INSTANT LOVE (AND SEX) BOOSTERS!


First...thanks to everyone who attended last night's sold out ENOUGH DAMMIT seminar!

I know afterwards a bunch of you asked me more about how to snag and keep the happiest love relationship.

Here's some of my favorite love research discoveries, so you can all enjoy your happiest Valentine's Day ever!

1. Marriage researcher Dr. John Gottman’s main learned hypothesis: Respect and consistent daily affection are the two top essentials for successful relationships -- and contempt is the number one destroyer.

2. Dr. Gottman discovered couples who remain married vs. divorced often experienced just as much conflict -- but put in more "repair" -- with a 5 to 1 ratio of nice to nasty moments. Or as Dr. Gottman himself said: "Satisfied couples maintained a five-to-one ratio of positive to negative moments in their relationship, whereas couples heading for divorce allowed that ratio to slip below...to often one-to-one." Dr. Gottman's presecription: If you're having problems with your honey,add more honey! Give a hug. Cuddle. Compliment.

3. Psychoanalyst Dr. Jani emphasizes the importance of two people being able to appreciate ordinary everyday moments together -- and recommends always starting your day asking: "Anything special going on today?" At the end of the day, always ask: "Hey, how did that special thing go?" All this might seem obvious, but we can forget to ask about daily minutia. And the more you remember to ask, according to Dr. Jani, the more your sex life will improve -- because it will make your partner feel more connected with you! (Who knew? Simply asking:"How was your day, dear?" can lead to hot times in bed?!)

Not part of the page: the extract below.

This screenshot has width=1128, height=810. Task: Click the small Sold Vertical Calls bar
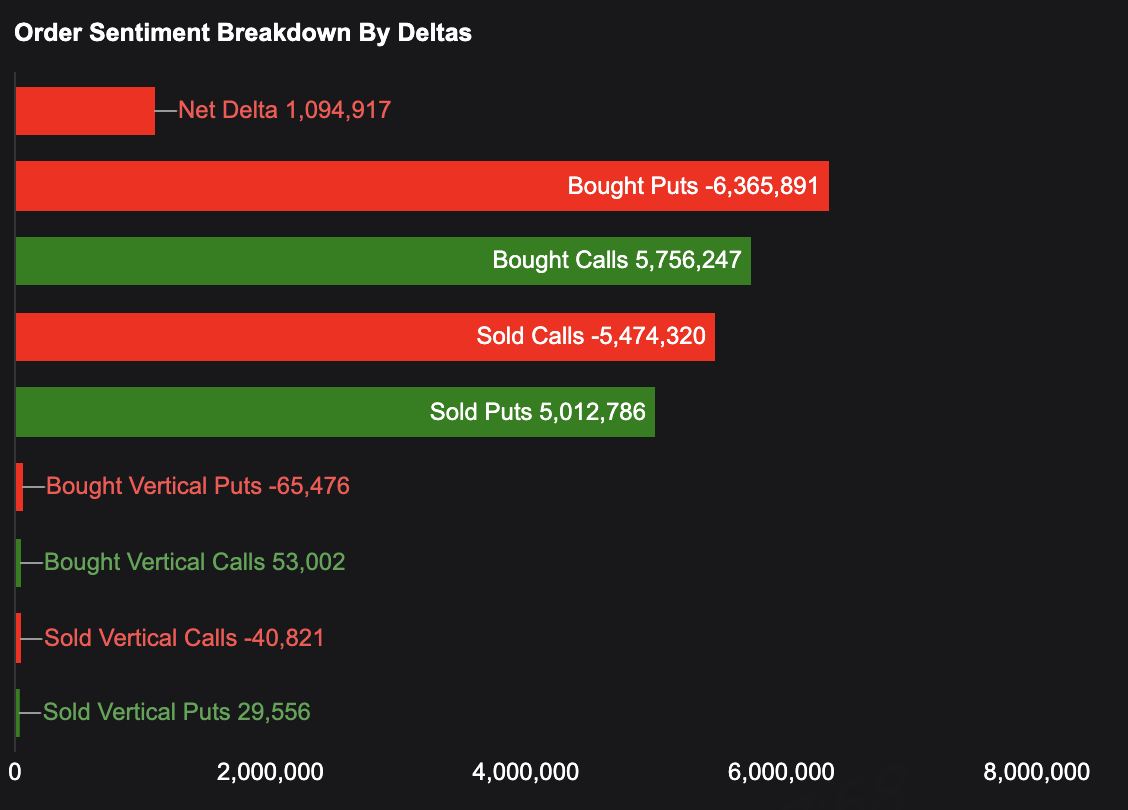click(18, 638)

4. Research consistently shows money plays a far lesser role in divorce – usually ranking about fifth in the blame line-up – behind incompatibility, lack of emotional support, abuse and sexual problems. According to Olivia Mellan, author of “Money Harmony: Resolving Money Conflicts in Your Life and Relationships” even when couples fight about money, they’re often fighting about underlying problems. Mellan reminds: “Fights about money are usually more about what money represents: dependency, control, freedom, security, pleasure, self-worth.”

5. All psychologists agree: A couple is only as “strong” as their weakest moments -- how they handle conflict! There are THREE conflict strategies: #ONE: avoidance (the worst); #TWO: fighting (better than avoidance, but still not healthful or helpful); #THREE. validation (the winning method – which means trying to see things from the other person’s view, and sharing all views with kindness, and the goal of finding a win-win compromise!) TRANSLATION: When facing conflict, talk with your partner at the speed of life. Do not shut down. Do not attack. And ABSOLUTELY avoid that #1 love vaporizer: condescension!